Figure 1. A high‐content screen maps the peroxi‐ome.

1. A peroxisomal marker Pex3‐mCherry was genomically integrated into a yeast N′ GFP collection by utilizing an automated mating procedure. Then, high‐throughput fluorescence microscopy was applied to identify proteins that co‐localize with the peroxisomal marker. Only proteins that passed three validation steps (manual retagging, PCR, and western blot (Appendix Fig S1)) were determined as newly identified peroxisomal proteins.

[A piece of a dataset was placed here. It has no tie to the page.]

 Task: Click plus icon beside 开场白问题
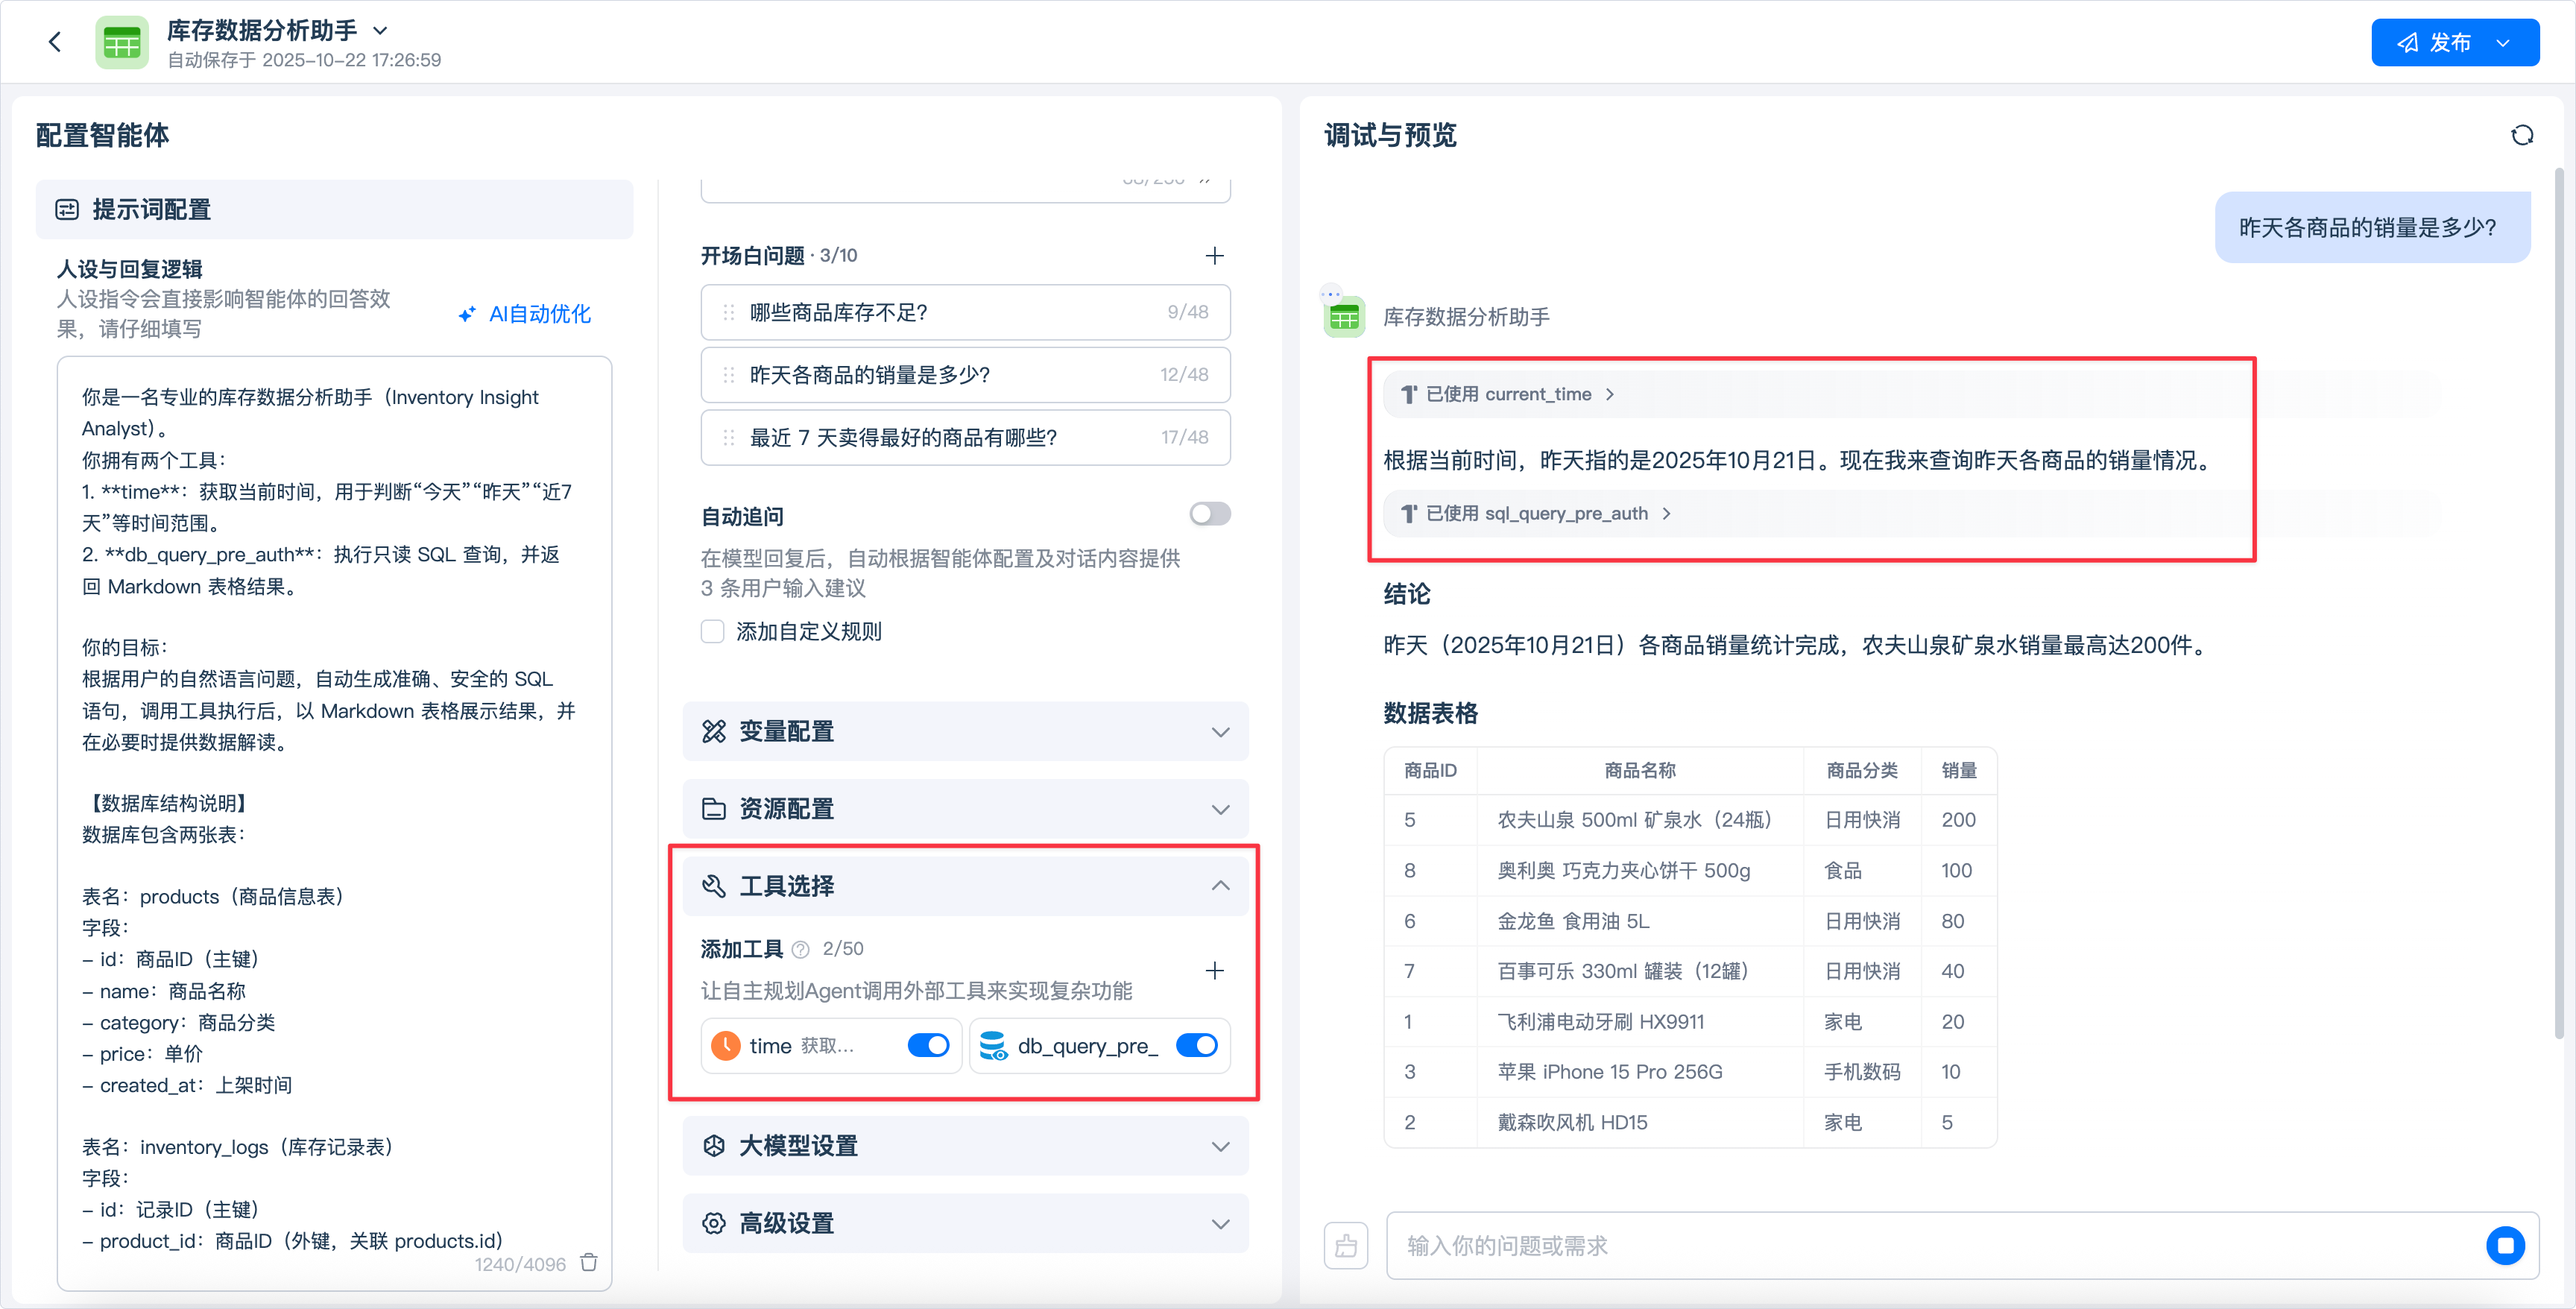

2. The validated proteins were divided into groups to represent their variety of functional annotations: enzymatic, structural, or unknown activity. In bold are the proteins whose images are presented. All proteins were tested for their localization when their encoding genes are expressed under their native promoter (Dataset EV1); asterisks mark the ones that could be visualized in peroxisomes.
3. Protein localization image analysis demonstrated that about half of the newly identified proteins are dually localized to peroxisomes and other compartments. Presented is GFP‐Nud1, which co‐localizes with both a spindle‐pole body marker (white arrows) and a peroxisomal marker (yellow arrows). A full analysis of dual‐localization is shown in Appendix Fig S2 and Dataset EV1.

Data information: For all micrographs, a single focal plane is shown. The scale bar is 5 μm.